January 6, 2011
Several minutes into New Year's Day, a bomb exploded at a Coptic Christian church in Alexandria, Egypt. Twenty-three people were killed and scores more were injured. The attack — timed to take place during a service when the church was full of worshipers — was the worst terrorist incident in Egypt in five years.
Far from being an isolated event, this vicious, cowardly attack was part of a growing trend of radical Islamist violence against Christians in the Middle East. (Though no group claimed credit for the bombing, the terrorist group al-Qaeda is widely suspected). Throughout the region, Christians are increasingly threatened by radical Islamists. The Christian population of the Middle East is shrinking — Christians now make up approximately 5 percent of the region's population, down from 20 percent a century ago.
Few people are more keenly aware of this tragic situation than Canon Andrew White, an Anglican priest who heads St. George's Church in Baghdad, Iraq. White has seen many of his congregants and personal friends in Iraq killed because of their faith. "Just yesterday two elderly people in my congregation were shot dead in their homes, their only 'crime' being that they were Christians," he told the U.K. newspaper the Evening Standard in a December 15, 2010 article.
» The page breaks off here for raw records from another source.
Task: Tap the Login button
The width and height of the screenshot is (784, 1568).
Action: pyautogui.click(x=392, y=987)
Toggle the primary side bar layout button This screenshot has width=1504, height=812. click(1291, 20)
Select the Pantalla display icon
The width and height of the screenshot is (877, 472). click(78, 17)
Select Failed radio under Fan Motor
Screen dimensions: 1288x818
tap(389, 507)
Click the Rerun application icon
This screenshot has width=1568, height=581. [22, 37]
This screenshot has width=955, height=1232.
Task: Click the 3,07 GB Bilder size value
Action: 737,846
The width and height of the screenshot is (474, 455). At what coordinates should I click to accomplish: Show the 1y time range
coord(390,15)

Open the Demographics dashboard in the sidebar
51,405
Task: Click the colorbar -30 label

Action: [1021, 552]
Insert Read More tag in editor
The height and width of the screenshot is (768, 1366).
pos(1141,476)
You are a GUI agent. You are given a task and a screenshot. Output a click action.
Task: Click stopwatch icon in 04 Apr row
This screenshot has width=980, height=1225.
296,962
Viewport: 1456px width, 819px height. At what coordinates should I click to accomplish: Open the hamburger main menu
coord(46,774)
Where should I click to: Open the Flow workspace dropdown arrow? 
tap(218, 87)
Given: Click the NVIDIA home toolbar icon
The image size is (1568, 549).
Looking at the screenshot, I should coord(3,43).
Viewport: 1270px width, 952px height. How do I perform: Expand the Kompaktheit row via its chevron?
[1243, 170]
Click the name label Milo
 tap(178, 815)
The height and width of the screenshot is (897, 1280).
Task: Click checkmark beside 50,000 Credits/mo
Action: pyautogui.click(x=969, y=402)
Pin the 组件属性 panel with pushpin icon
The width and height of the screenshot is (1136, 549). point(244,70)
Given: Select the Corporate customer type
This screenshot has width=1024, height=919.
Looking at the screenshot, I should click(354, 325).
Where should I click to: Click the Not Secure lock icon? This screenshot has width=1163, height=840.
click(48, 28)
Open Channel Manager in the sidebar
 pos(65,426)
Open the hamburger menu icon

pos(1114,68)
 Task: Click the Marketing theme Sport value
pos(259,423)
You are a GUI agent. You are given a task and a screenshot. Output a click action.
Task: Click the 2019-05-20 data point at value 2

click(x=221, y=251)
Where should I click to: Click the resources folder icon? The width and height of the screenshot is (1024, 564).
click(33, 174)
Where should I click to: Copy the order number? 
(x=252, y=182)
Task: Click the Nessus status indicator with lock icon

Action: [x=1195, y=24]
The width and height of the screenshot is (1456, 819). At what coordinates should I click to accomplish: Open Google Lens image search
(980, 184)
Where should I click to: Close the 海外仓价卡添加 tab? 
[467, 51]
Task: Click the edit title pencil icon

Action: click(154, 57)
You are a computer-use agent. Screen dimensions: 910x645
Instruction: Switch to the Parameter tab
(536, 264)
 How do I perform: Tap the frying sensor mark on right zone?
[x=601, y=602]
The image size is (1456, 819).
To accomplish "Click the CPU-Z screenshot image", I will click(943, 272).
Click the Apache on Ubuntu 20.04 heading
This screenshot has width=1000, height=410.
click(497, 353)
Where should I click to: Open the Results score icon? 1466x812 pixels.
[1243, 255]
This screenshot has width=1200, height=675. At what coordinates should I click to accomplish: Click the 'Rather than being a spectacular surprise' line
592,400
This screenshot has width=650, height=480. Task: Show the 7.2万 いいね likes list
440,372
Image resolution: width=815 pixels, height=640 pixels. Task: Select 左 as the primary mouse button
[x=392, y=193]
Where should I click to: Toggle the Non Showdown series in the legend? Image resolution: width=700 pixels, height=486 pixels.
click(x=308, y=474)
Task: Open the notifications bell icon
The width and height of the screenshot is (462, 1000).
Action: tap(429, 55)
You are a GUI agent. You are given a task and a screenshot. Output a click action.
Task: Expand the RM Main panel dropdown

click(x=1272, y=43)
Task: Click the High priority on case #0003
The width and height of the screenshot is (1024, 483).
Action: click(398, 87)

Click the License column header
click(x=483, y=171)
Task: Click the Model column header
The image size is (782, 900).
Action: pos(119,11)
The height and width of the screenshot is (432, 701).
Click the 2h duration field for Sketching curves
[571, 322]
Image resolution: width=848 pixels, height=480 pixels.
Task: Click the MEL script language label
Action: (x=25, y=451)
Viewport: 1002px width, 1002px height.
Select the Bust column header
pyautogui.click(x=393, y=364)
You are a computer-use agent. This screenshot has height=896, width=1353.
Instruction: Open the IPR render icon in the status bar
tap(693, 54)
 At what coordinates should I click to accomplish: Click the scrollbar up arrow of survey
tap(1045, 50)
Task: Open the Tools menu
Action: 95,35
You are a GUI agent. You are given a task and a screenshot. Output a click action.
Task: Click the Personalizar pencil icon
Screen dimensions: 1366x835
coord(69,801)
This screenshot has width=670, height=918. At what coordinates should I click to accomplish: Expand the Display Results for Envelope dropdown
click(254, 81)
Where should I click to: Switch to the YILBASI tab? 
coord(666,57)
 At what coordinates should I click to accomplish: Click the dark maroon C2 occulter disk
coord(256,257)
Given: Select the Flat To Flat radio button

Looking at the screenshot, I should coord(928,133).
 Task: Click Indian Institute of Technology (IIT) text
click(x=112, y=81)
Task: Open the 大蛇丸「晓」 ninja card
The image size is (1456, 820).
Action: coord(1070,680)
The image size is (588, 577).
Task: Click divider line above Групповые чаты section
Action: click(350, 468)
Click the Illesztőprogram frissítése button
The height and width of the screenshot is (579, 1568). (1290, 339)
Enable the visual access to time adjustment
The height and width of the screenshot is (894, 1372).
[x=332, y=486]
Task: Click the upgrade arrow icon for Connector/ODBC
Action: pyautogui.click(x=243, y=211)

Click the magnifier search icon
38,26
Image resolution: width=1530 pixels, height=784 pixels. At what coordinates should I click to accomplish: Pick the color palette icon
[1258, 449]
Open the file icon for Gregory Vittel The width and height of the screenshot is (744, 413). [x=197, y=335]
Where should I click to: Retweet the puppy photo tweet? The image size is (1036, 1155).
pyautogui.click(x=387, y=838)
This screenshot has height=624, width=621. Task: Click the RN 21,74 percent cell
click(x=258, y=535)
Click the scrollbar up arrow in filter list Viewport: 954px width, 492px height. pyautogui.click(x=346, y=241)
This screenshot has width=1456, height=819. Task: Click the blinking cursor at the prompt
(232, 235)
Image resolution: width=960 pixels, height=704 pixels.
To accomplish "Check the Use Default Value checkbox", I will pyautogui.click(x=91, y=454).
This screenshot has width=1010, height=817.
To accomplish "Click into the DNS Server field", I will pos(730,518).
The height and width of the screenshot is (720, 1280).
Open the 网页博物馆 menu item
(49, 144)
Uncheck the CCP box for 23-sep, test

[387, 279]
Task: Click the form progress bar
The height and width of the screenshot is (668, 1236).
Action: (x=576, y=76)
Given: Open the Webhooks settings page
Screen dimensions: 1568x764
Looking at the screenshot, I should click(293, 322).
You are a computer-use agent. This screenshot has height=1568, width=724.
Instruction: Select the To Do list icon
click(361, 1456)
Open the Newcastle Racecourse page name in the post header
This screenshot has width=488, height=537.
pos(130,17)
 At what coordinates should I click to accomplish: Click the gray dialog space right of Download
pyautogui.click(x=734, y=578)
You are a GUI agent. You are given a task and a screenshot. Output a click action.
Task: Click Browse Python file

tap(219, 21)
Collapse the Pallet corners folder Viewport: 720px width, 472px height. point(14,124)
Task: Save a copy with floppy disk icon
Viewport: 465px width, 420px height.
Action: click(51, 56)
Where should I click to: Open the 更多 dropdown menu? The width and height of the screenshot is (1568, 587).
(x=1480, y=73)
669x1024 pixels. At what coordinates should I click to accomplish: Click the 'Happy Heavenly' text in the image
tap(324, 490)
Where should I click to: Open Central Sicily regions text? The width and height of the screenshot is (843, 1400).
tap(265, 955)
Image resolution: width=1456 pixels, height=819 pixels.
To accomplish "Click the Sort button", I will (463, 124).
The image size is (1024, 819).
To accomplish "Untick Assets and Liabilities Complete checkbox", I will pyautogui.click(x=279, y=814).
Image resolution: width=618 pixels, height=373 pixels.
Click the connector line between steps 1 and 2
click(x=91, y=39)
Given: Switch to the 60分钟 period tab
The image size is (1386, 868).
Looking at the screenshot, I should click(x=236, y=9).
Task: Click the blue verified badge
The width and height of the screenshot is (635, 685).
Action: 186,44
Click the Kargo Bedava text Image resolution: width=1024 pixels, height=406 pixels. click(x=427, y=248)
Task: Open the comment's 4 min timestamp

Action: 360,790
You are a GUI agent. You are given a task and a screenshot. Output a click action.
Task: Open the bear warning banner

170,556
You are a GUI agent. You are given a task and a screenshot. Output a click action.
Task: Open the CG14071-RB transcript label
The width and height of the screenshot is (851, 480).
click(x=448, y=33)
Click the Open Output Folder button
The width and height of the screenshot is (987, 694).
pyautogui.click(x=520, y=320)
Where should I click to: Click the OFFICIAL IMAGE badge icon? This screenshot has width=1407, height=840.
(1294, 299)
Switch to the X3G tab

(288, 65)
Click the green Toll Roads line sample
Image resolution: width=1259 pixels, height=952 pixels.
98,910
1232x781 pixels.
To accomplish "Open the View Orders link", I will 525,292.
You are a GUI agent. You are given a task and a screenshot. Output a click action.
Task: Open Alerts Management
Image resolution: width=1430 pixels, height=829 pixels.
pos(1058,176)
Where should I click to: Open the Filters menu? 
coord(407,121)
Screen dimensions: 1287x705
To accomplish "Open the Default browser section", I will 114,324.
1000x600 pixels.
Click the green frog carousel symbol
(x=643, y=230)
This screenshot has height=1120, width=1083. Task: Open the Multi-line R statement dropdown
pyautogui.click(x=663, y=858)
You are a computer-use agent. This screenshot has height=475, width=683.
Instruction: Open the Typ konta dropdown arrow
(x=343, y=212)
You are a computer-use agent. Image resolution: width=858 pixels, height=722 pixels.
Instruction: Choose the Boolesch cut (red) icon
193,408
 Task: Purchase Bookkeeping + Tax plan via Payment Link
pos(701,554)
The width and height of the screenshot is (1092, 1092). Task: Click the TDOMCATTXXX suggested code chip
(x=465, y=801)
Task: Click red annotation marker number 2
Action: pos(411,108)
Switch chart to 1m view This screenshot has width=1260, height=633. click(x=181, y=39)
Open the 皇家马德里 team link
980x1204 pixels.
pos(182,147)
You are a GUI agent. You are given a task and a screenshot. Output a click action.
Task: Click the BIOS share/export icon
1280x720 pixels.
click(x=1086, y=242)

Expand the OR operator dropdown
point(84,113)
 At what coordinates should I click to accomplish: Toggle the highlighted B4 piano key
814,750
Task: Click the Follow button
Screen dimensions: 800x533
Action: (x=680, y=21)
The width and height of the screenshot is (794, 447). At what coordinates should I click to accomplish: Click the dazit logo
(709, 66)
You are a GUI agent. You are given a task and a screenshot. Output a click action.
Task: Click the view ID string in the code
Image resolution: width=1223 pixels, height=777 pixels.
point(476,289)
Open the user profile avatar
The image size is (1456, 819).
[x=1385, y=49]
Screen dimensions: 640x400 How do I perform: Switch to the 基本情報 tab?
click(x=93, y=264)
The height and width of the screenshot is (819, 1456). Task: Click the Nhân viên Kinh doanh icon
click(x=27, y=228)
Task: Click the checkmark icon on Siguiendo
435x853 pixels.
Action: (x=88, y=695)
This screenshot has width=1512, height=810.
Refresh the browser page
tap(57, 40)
Canon White fears that Christians in Iraq may go the way of another oppressed population in the country. "My worry is that after Saturday comes Sunday — first the Jews, then the Christians. Today there are 300,000 Christians in Iraq, compared with 1.4 million 20 years ago, and thousands more leave every week."
Indeed, with radical Islamist hostility toward Christians in the region reaching a fever pitch, it seems likely that many countries in the Middle East will soon be free of the "Sunday people" (Christians) — just as they are now free of the "Saturday people" (Jews). The exception, of course, will be Israel, a country where religious freedom for all — Jews, Christians, and Muslims alike — is written into law and respected in practice.
Today, please pray for beleaguered Christians throughout the Middle East. May God protect them from those who mean them harm, and allow them to worship as they see fit, free from the threat of violence. May He comfort all those who have lost loved ones in attacks. And may He bless them with His most precious of gifts — the gift of shalom, peace.